• What to work on: Gather every line of the listing below that contains the string "input".

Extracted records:

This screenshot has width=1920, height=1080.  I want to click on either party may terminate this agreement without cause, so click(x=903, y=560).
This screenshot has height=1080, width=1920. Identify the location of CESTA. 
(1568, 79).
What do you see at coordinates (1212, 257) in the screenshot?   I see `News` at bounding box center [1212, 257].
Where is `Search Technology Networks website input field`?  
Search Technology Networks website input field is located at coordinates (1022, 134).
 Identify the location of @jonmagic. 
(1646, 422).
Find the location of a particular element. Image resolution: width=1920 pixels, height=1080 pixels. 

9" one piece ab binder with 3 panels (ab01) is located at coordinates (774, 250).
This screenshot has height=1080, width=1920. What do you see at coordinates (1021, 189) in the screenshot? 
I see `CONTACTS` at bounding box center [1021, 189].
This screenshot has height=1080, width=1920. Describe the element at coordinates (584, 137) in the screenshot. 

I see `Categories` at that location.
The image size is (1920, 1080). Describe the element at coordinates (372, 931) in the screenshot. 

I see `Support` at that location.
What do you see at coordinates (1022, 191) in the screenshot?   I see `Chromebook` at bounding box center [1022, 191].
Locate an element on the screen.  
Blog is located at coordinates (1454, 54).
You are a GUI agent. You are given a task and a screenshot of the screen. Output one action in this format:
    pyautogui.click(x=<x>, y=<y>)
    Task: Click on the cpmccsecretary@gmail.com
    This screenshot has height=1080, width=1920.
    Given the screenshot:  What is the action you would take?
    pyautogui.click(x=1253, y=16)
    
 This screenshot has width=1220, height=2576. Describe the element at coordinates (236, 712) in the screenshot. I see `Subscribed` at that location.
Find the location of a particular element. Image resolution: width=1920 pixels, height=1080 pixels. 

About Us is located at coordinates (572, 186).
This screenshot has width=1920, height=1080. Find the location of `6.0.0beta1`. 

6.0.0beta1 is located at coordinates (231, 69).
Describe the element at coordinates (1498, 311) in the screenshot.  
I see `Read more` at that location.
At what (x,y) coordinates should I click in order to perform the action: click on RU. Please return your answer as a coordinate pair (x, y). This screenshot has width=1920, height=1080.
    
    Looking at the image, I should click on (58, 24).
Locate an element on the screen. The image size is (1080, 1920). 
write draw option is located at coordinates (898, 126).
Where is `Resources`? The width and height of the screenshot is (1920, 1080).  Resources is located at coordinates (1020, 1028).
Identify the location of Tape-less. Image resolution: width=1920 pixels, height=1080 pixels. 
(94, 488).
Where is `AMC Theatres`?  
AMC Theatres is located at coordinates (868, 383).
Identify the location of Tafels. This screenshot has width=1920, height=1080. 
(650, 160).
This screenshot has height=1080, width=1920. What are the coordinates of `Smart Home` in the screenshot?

• Answer to the problem:
Where is `Search Technology Networks website input field`?  
Search Technology Networks website input field is located at coordinates (1022, 134).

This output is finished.